--- begin QUOTED PASSAGE ---

However, it should be avoided. Twin-lead is stiff and difficult to work, so transporting anything except twin lead will get your gear tangled and waste time. It also still requires a transformer at either end which we are trying to avoid. Laslty, twin-lead’s impedance depends on its length; in installations where center height will change often (mobile setup), twin lead should be avoided. There’s also more surface area to get caught in the wind.


RG-316 is often used for short-haul distances as well. Here’s its specs:

  1. Impedance: 50 Ohms
  2. Db/100ft: 7.5 dB
  3. Propagation Velocity: 69%
  4. Weight: 10 g/m

It is lighter with less loss. However, RG-316 is more rigid than RG-174 and doesn’t coil well, from my experiences. Cost seems to be about the same.

Here’s a good table with more information.

Coax: Losses

As we said before, coax has quite a bit of loss due to its length. This section examines the actual length and associated losses with the cable. I’ve settled on RG-174 for my cale, but I will reitnroduce the other competitors here aswell.


I’ll go ahead and assume this is for operation on the 20m band. A dipole should be at least 1/4 wavelength above the ground - my mast extends to about 20 ft, so my length can comfortably be 25 feet. If I am operating in non-backpacking environment (like Field Day) I’d just bring along heavier 50ft sections.

Return Loss

Return loss is the loss in signal reflected back to the source. This may sound confusing due to double-negatives and reference frames, and it is. Here’s a picture to explain it:

Return Loss

Image on Return Loss taken from This Video

Having return loss is good. You want very little of your signal reflected back to the source, so you want high reflected loss.

Return loss is caused by impedance mismatch. Your radio is designed for 50 ohms. The coax should be exactly 50 ohms, but design effects and other frequency-dependent effects may change that impedance. Lastly, your antenna may not necessarily be 50 ohms. At any of these points, you may experience loss due to impedance mismatch.

--- end QUOTED PASSAGE ---

= TASKS AND EXERCISES =
1. According to the coax passage, what causes return loss?
2. Repeat word for word the portion of the coax passage starting at "RG-316 is often" and ending at "about the same.".
Rely only on the coax passage for what is stated here.

--- begin DATA BLOCK ---

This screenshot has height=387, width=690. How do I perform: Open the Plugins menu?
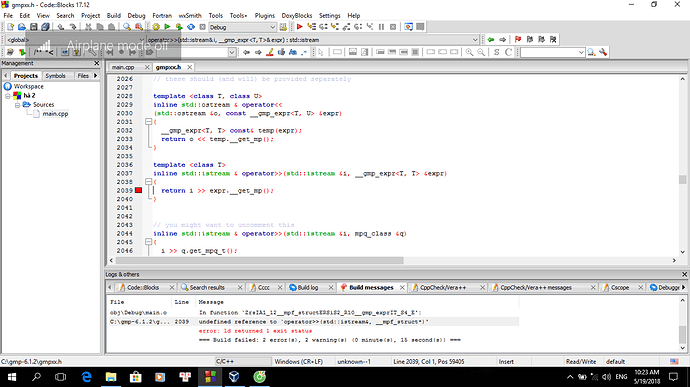(264, 15)
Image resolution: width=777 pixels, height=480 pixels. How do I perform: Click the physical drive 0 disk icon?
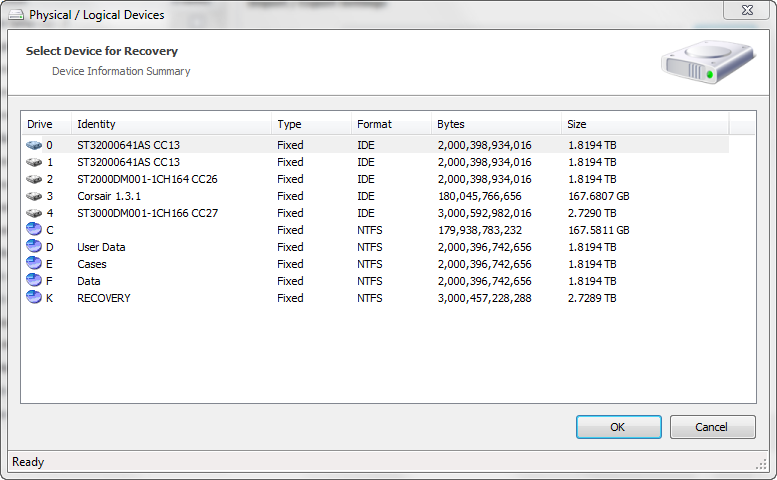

--- end DATA BLOCK ---

= ANSWERS FOR THE EXERCISE =
1. Impedance mismatch.

2.
RG-316 is often used for short-haul distances as well. Here’s its specs:

  1. Impedance: 50 Ohms
  2. Db/100ft: 7.5 dB
  3. Propagation Velocity: 69%
  4. Weight: 10 g/m

It is lighter with less loss. However, RG-316 is more rigid than RG-174 and doesn’t coil well, from my experiences. Cost seems to be about the same.